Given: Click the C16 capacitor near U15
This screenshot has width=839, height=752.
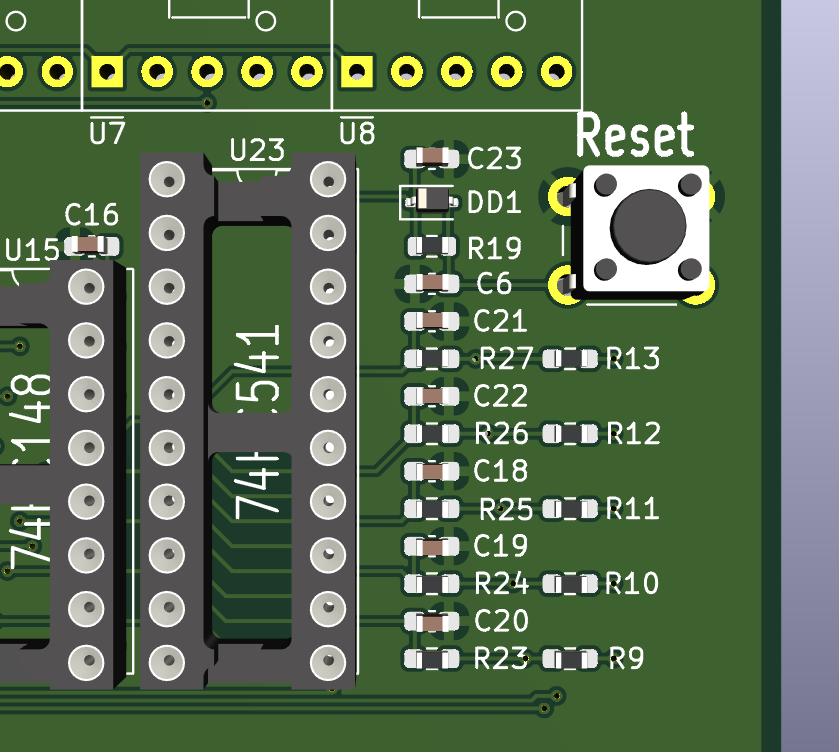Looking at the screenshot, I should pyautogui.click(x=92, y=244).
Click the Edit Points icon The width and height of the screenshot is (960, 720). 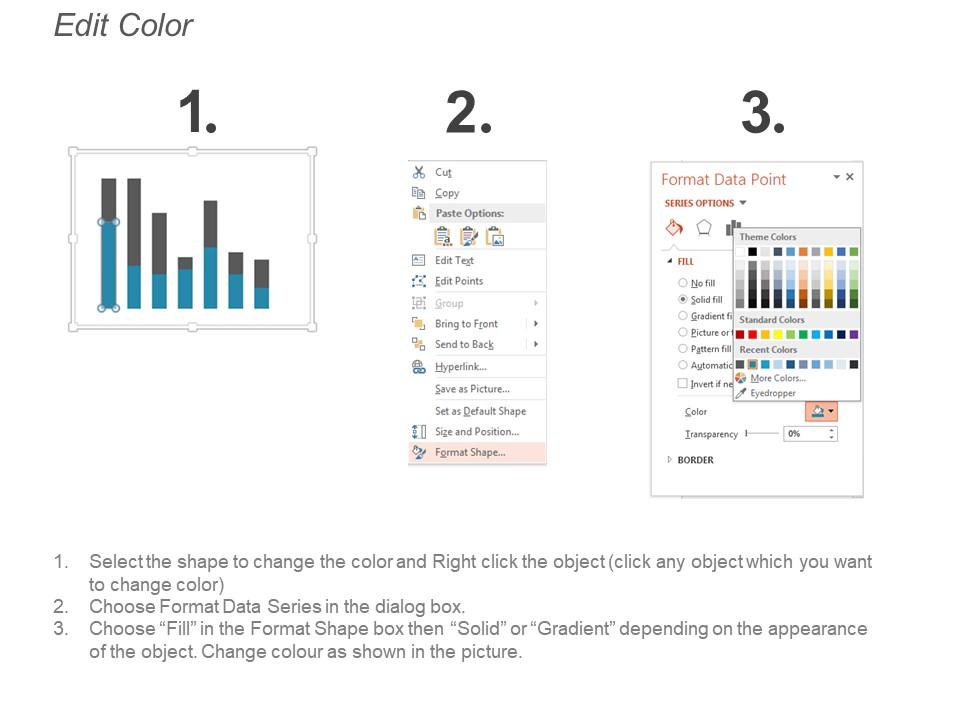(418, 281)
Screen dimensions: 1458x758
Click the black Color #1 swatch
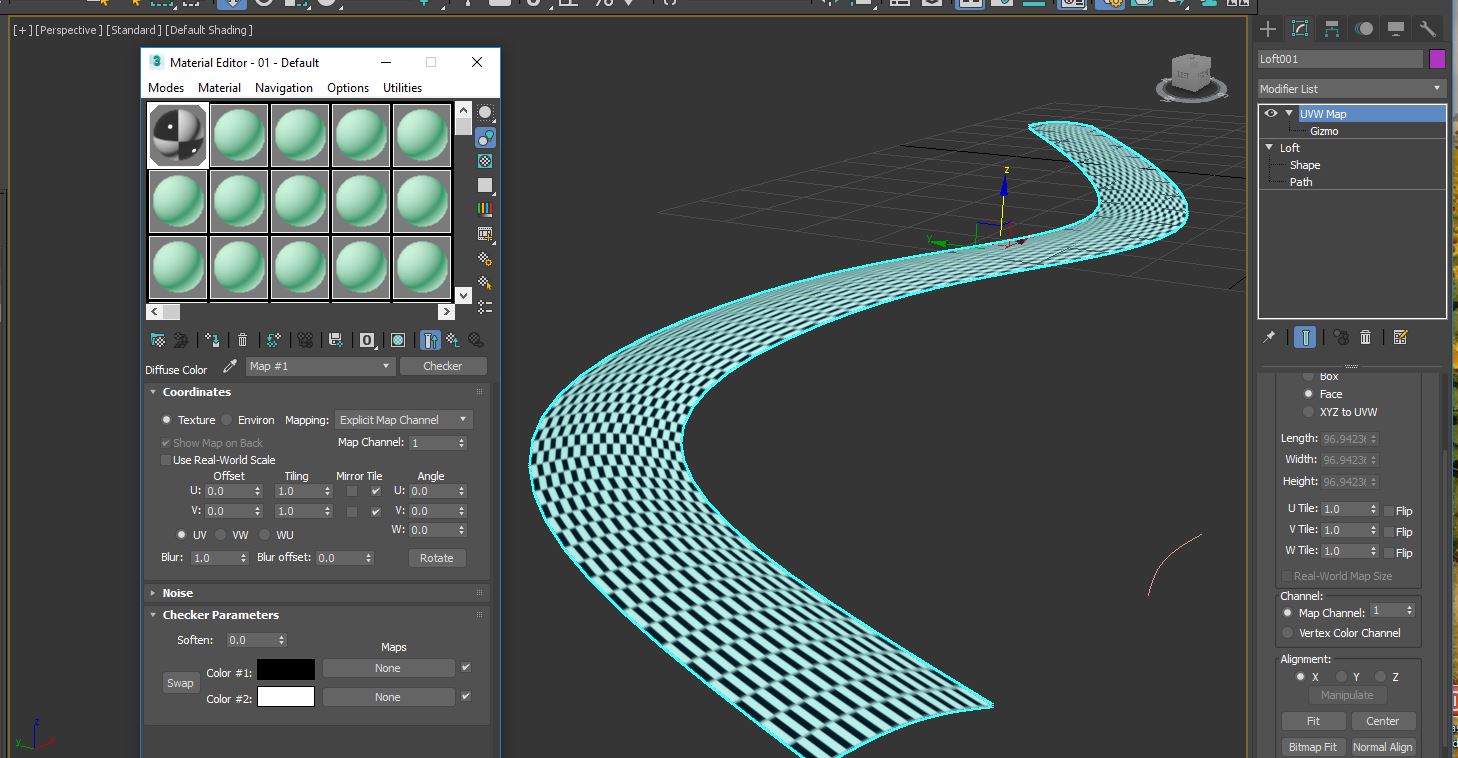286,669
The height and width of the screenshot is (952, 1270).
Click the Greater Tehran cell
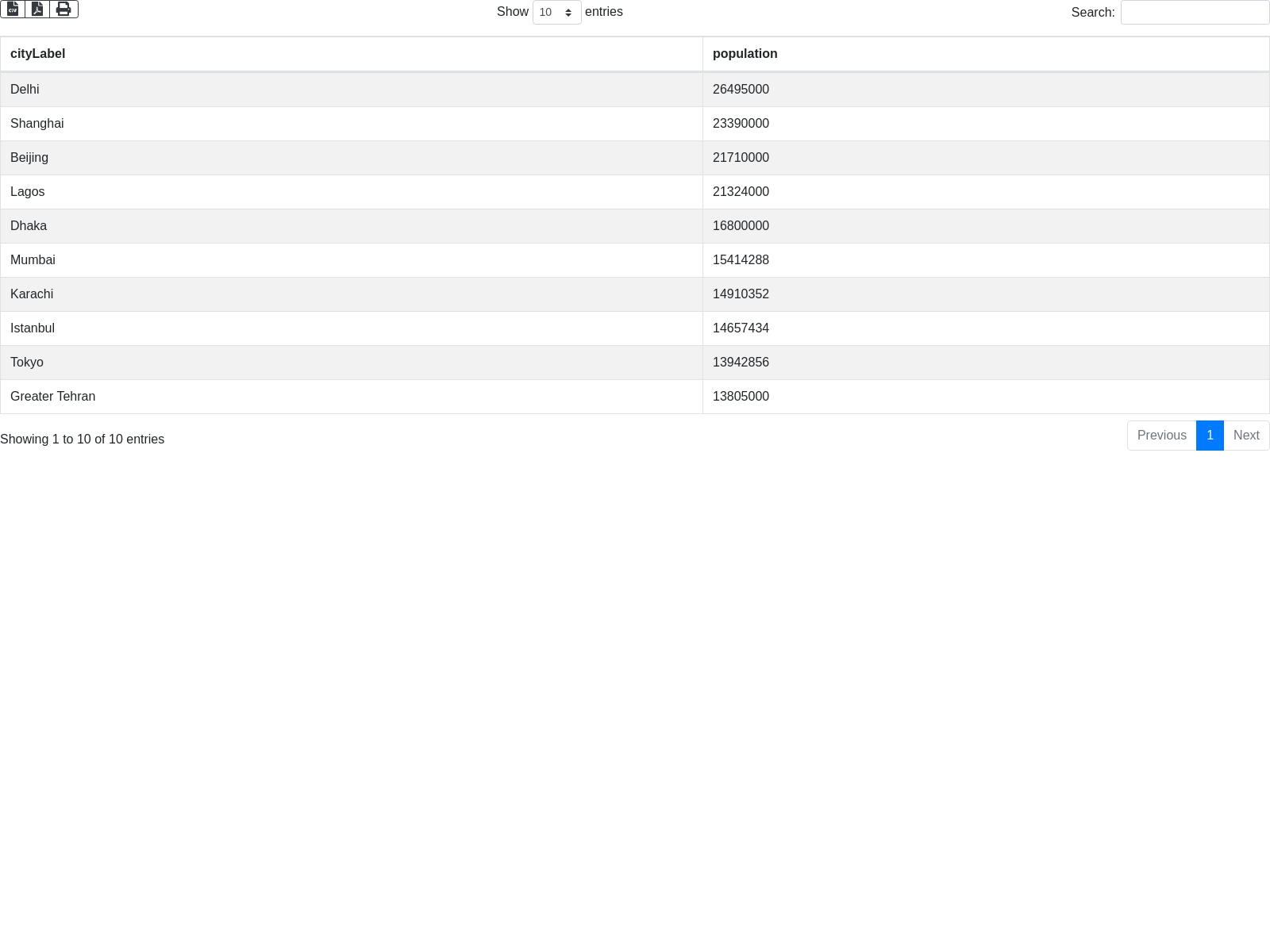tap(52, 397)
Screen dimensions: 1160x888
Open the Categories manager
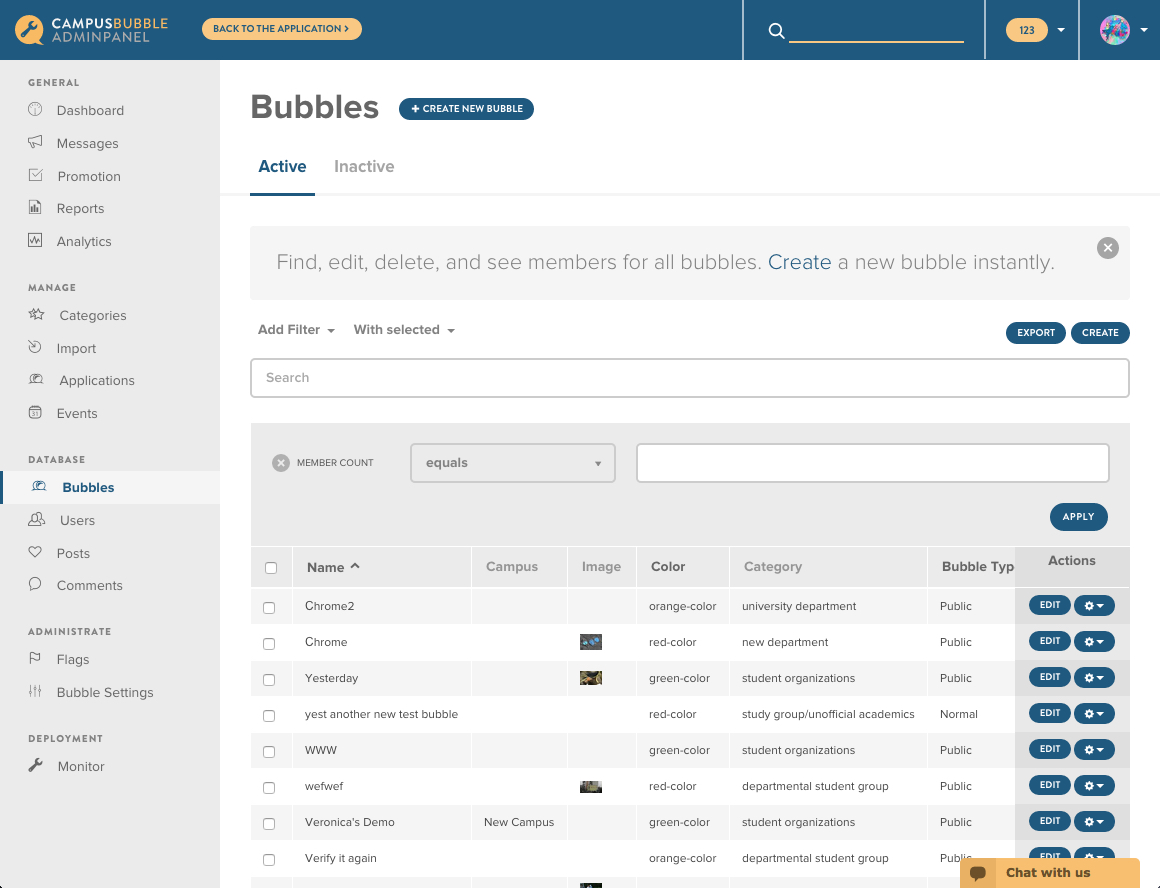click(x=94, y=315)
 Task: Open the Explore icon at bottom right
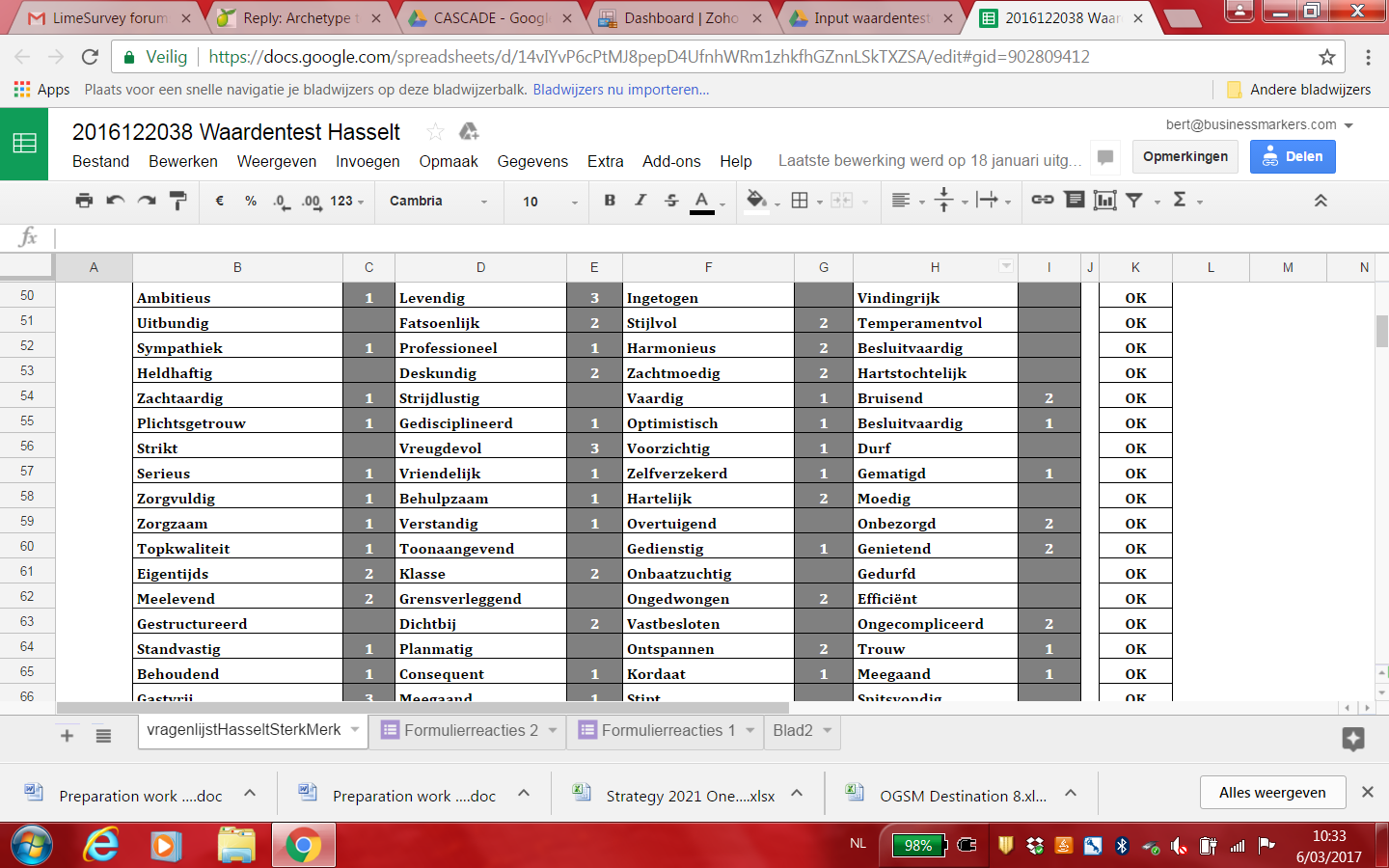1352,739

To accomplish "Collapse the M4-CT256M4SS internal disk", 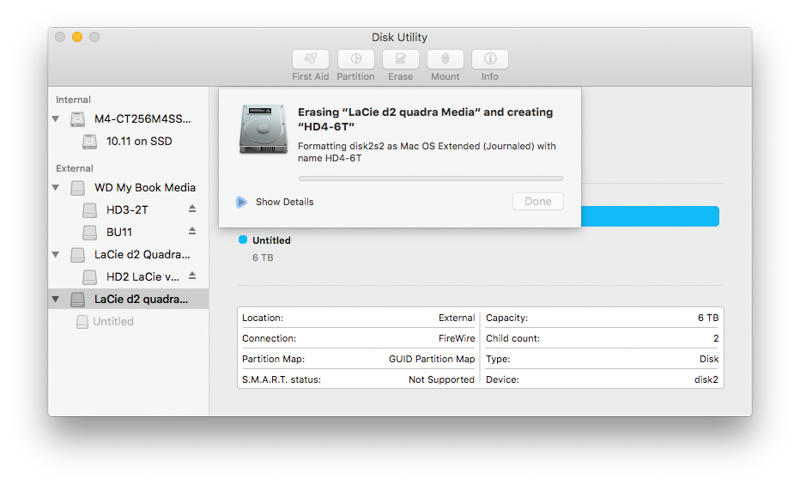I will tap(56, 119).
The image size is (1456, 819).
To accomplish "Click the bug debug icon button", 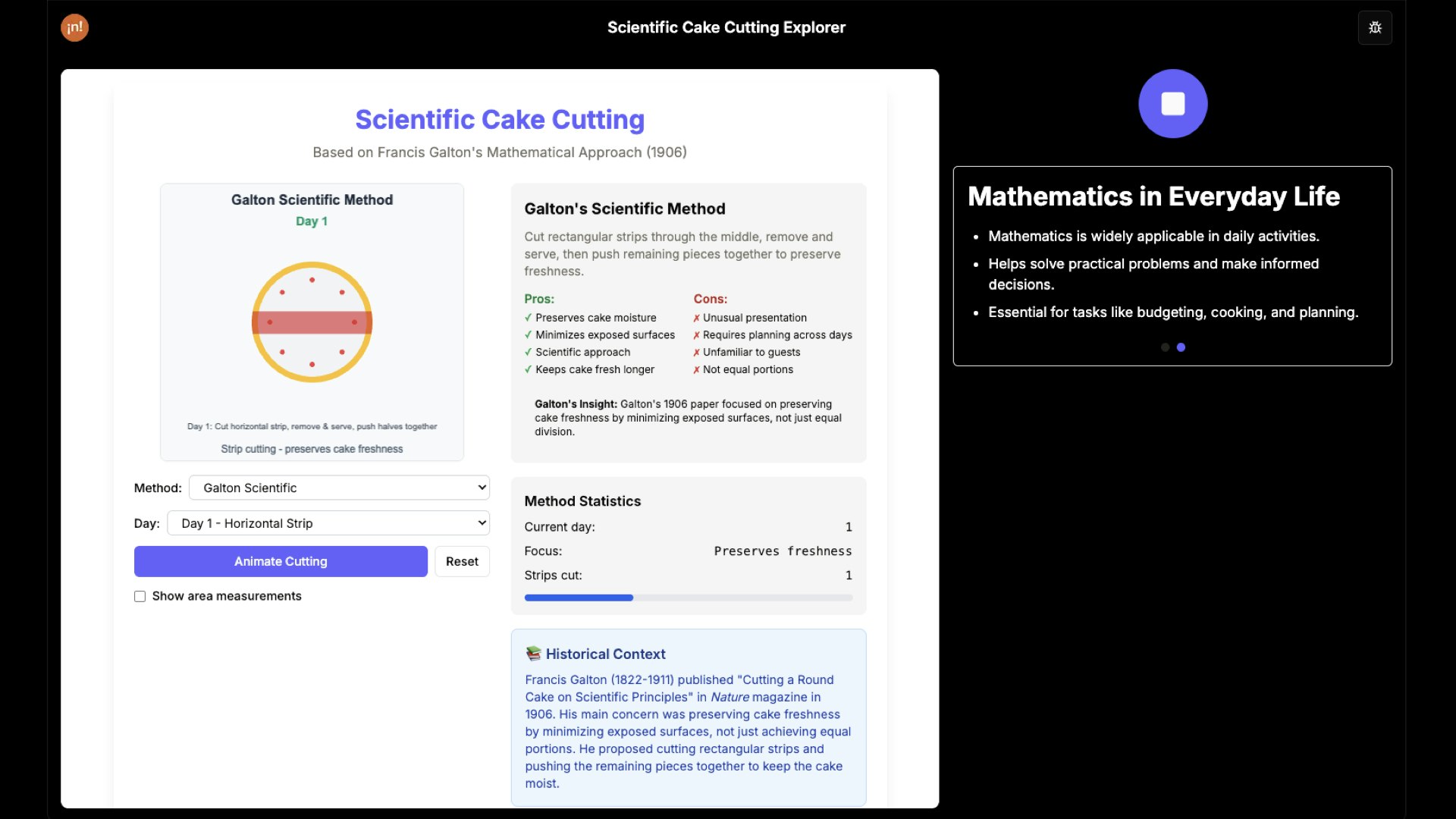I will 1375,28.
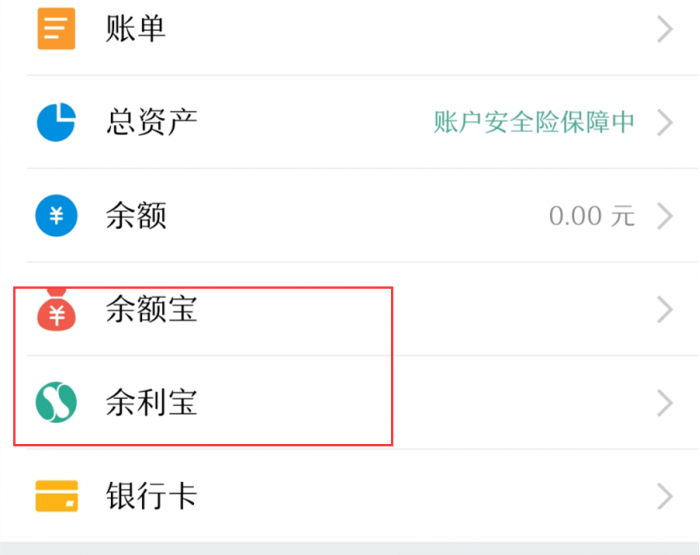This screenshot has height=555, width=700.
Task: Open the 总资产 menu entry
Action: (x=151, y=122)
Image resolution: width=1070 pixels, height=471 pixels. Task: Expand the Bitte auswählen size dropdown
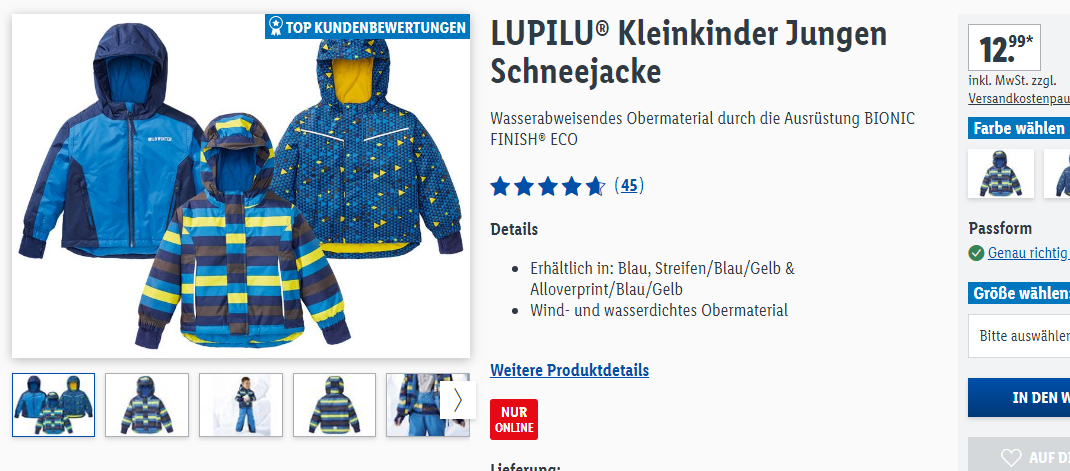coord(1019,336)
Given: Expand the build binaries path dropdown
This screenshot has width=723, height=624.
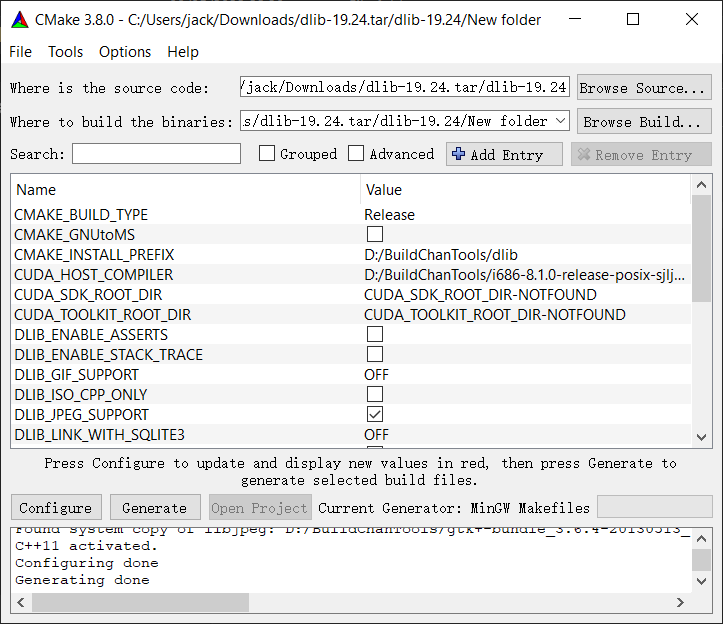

* _What you need to do_
Each line above that contains the word "dimensions" counts once; give the total and no other text.

* _Answer to this exercise_
2